このことからもGoogleが目指しているSoCはQualcommやMediaTekと大きく違います。
またPixel 9 Proシリーズでみると16GBのRAMを搭載しましたが約3GB分ロックされています。ざっくり言えばAICoreを常駐させている感じでTPUにすぐ指令を出せる状態にしている感じです。
そのためAI機能をより迅速に起動することに加え処理も可能とまさにAIに特化しています。AIを使わない人にとって常に3GB分のRAMがロックされているので無駄に感じるかもしれません。
ただ構成やチューニングをみる限りAIが最優先であることを改めて確認することが出来ます。なのでベンチマークやGPU性能をただ計測してパフォーマンスが低いと言っても意味がないです。
Samsung製はネックの可能性。
ただGoogleにとってネックになっている可能性があるのはSamsung製のプロセスノードです。

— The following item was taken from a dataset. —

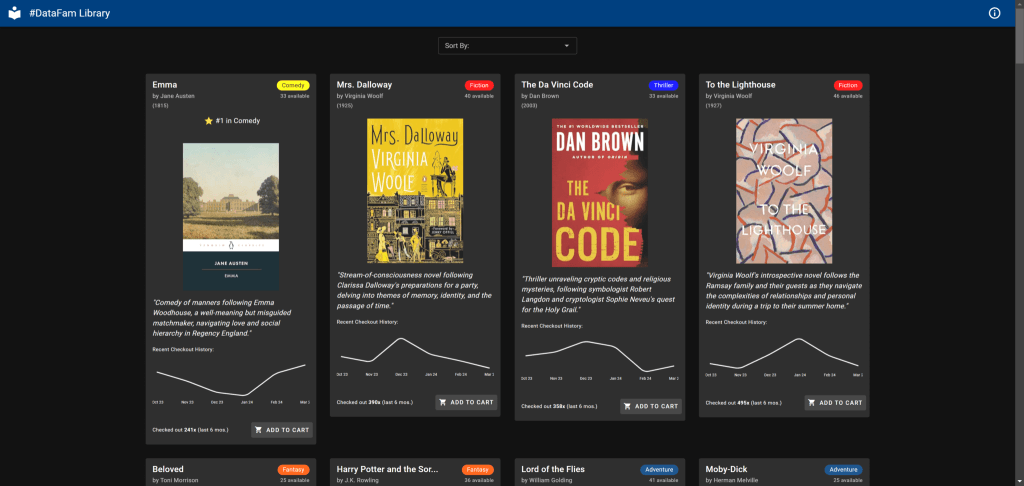
Task: Select the Comedy genre tag on Emma
Action: tap(293, 86)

少なくともGoogleは2017年頃から独自SoCの開発に着手していたことを明らかにしています。
一部情報によると本来であれば2020年のタイミングでGoogle Tensorに切り替え予定だったとされています。
それがSoC関連のトラブルで2021年に延期されたと言われおり2020年のフラッグシップモデルがSoCで見ればミドルレンジであったことやPixel 6シリーズのアスペクト比がバラバラだったのはGoogle Tensorが一年ずれたことの影響を受けてラインナップまでグタグタになった可能性があります。

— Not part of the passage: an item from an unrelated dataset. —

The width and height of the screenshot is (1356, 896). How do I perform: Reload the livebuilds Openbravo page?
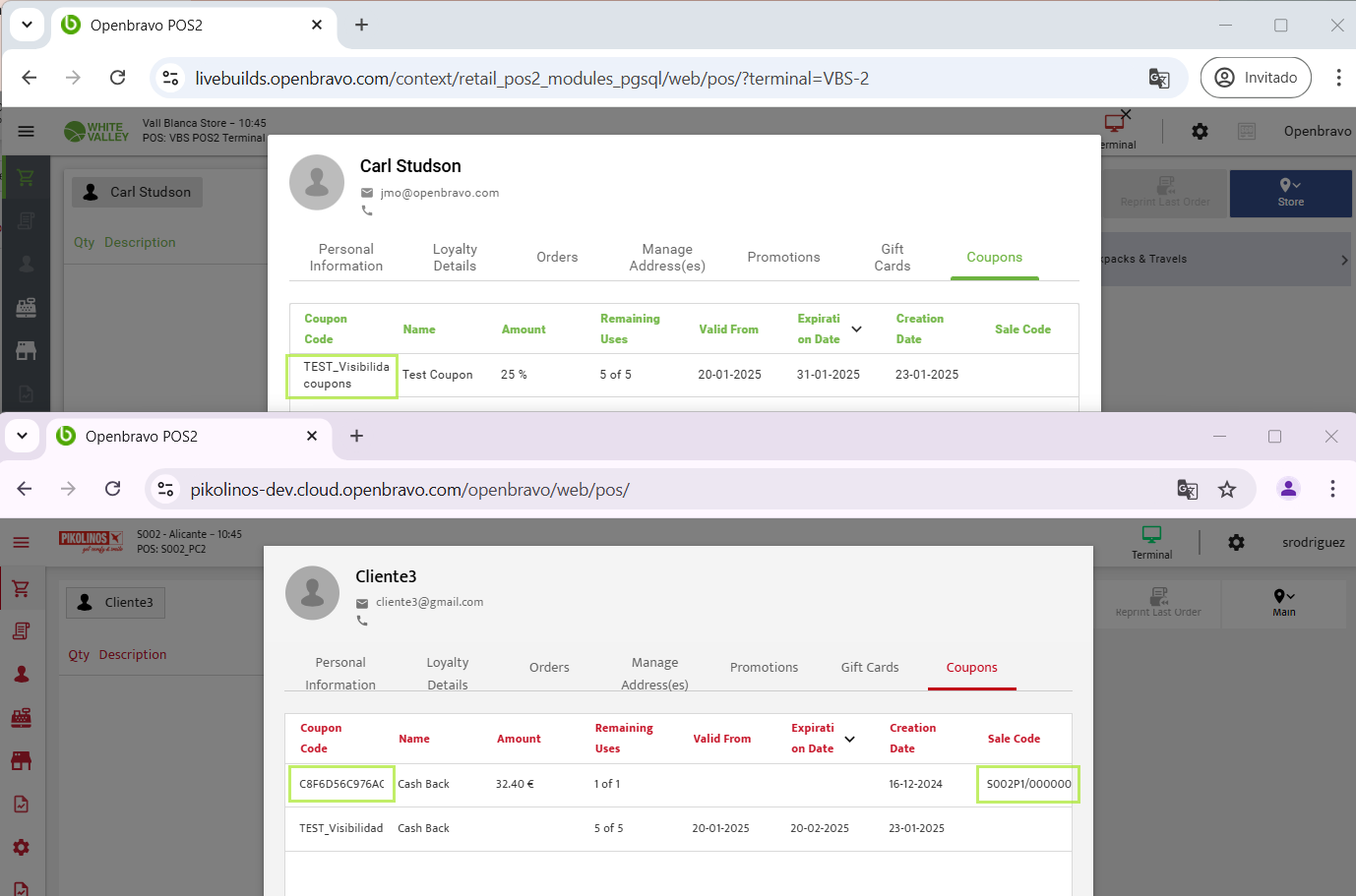[117, 78]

GoogleがどのタイミングでSamsungと共同開発を始めたのか不明ですが2017年で見ればSnapdragon835が全盛期の時でSamsung製において最も評価が高かったSoCだと言われています。
この当時からSamsungと交渉していたのであれば最終的にSamsungを選んでもおかしくなったと思います。ただSnapdragon888の頃から雲行きが怪しくなってSnapdragon 8 Gen 1でグタグタになっています。
結局4nmプロセスノードを採用してからSamsungはプロセスノードにしろ製造にしろ不安定になっており直近で見ても3nmプロセスノードを採用したExynos2500の歩留率がひどいとの話です。
なので最悪の場合はGalaxy S25シリーズに間に合わずSnapdragonのみになるとの予測もあります。2017年頃であればSamsungとTSMCで今ほど露骨な差があった印象はありませんが現時点で見ればTSMCの方が優秀という感じでGoogleにとってSamsung製自体が足を引っ張っている可能性もあります。
Google Tensor G2で見るとプロセスノードやアーキテクチャや製造の問題からも5nmプロセスノードを維持した上でアーキテクチャもほぼ変更せずクロック数だけイジっています。
またGoogle Tensor G4でみるとSamsungの4nmプロセスノードを採用していますが予測されていた最新のパッケージング技術も採用せずある意味Exynos2400の劣化版です。
これがGoogle Tensor G5でTSMCの3nmプロセスノードを採用した上で最新のパッケージングを採用しているとなれば単純にSoCとして大幅にステップアップする可能性が高いと思います。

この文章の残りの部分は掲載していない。